Varanasi is just an absolutely crazy place. The culture shock that we expected hit us in full force. We spent Shabbat in the hotel and on Saturday night took the same Tuk-Tuk driver to Ashok's house/school/farm in the suburbs of Varanasi. Needless to say, if driving in the daylight is scary, an hour ride to the outskirts of town was downright terrifying. We stopped a few times for help with directions, there were no lights or street signs to speak of. But, we did get there - and they were waiting for us.

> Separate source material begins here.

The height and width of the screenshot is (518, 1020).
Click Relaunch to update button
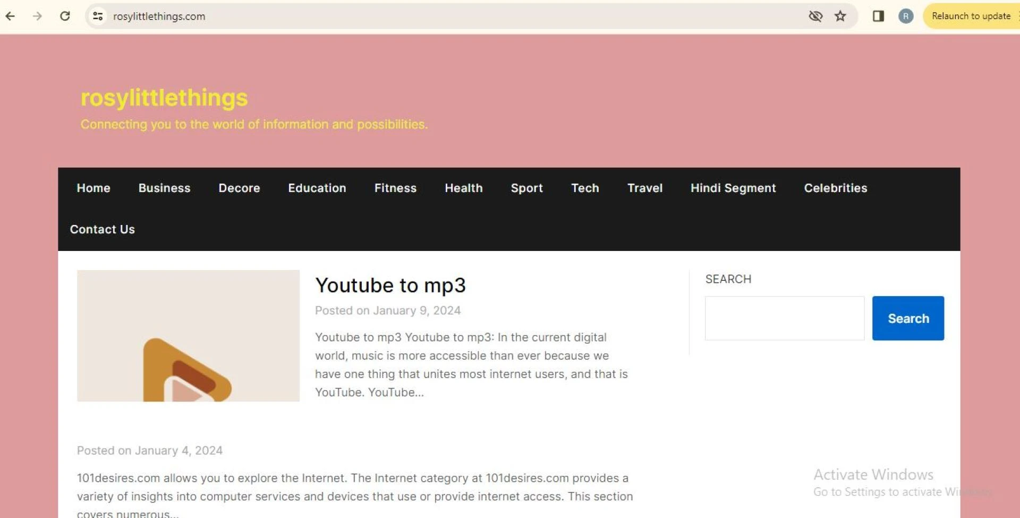(x=971, y=16)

We were ushered into the building and into a room with Ashok and about a dozen of his closest friends... all middle aged men with serious but welcoming expressions. We sat at the head of the table as honored guests. It was a dinner party after all. Ashok had mentioned to us the day before that his family has been strict vegetarians for generations, so we were not worried about that. But, eating a home cooked meal from a Varanasi family might be an issue. Joey (always the adventurous one) said "Ashok will not serve us something he thinks will hurt us - he knows we can't drink the water and stuff like that...I'm sure its fine." So we ate - we had to. They literally piled food on our plates and waited to see how we liked it. When I tried pushing the food around my plate - they thought that meant I want more! For the record, the food was very good but I knew we were in trouble when I saw the server passing out these pancake things with his hands.

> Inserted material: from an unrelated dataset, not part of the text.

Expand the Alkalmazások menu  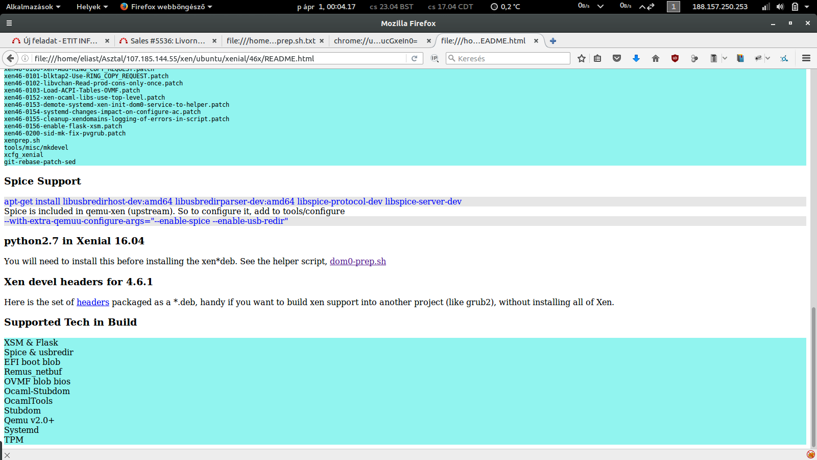coord(33,7)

It was at this point in the meal when Ashok turned to Joey and introduced the patron of the school and said "he will talk to you now." The man spoke in broken English with a heavy accent, which made it very difficult to understand. I am still not sure, but I think he was talking about how there is a lot of corruption in India now...actually all I could understand was the word "corruption" - he said it like forty times. I figured that it was okay to just look interested and nod my head. But then he turned to Joey, and said "What about corruption in your country?" Everyone was quite, and turned to look at Joey, waiting to hear what he was going to say, including me! What was he going to say??

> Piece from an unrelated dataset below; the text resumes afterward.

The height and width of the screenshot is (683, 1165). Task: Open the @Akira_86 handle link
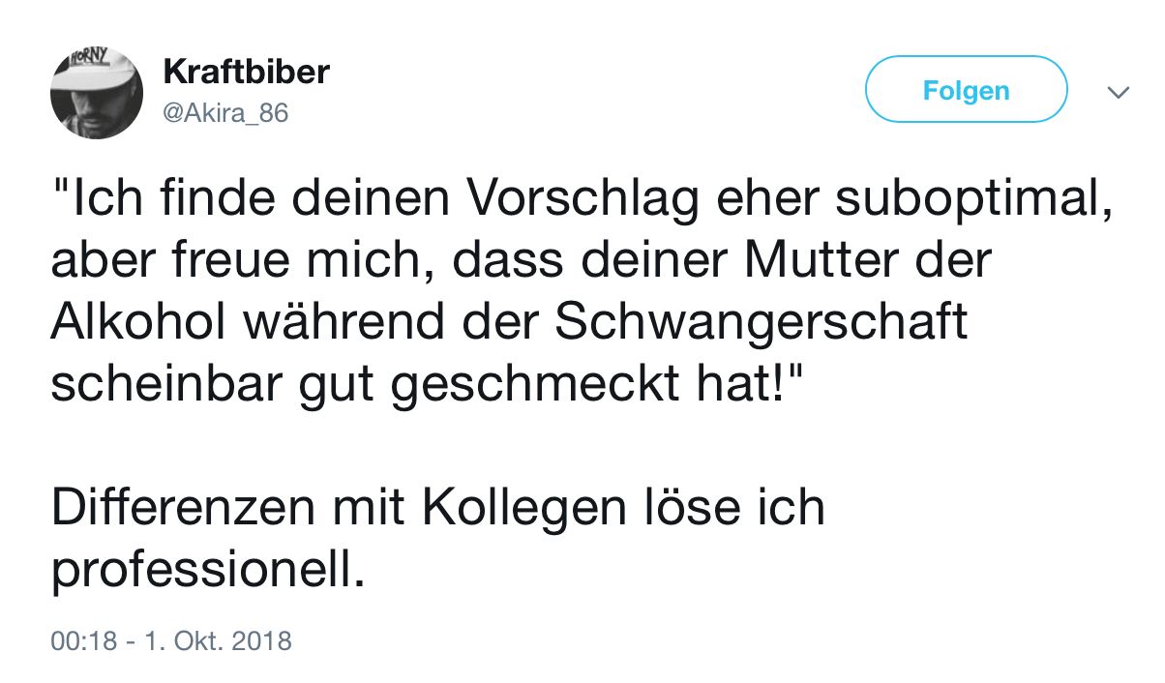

Joey, being the salesman that he is, starts off with quoting the headlines from the paper that he apparently saw somewhere this morning, then tells a joke which everyone laughs at and gives a whole speech on democracy, corruption and other stuff that left me both impressed and relieved! Everyone else seem to like it as it ended up with Joey making a toast to Ashok's birthday and all the men drinking whiskey. It was one of the funniest most ridiculous things I have ever seen.
We finished the night with a tour of the house/school/farm. We saw all the classrooms, his 3 cows his blind cat and his monkey. We then saw the house, met Ashok's 83 year old mother and his wife and daughter. We also saw the kitchen where all of tonight's food was produced - then I really knew we were in trouble.
On the drive back to the hotel we were very proud of ourselves for taking advantage of the opportunity to be adventurous in learning about Indian culture. The morning was not so good. Switching off between desperate dashes to the bathroom and spending the day folding over in pain made us question if we were just a little too adventurous!
Sunday morning we were planning a sunrise boat trip on the Ganges but in our condition there was no chance of that happening. We left Varansi recovering nicely and started the long trek to our next destination in Kaziranga National Park.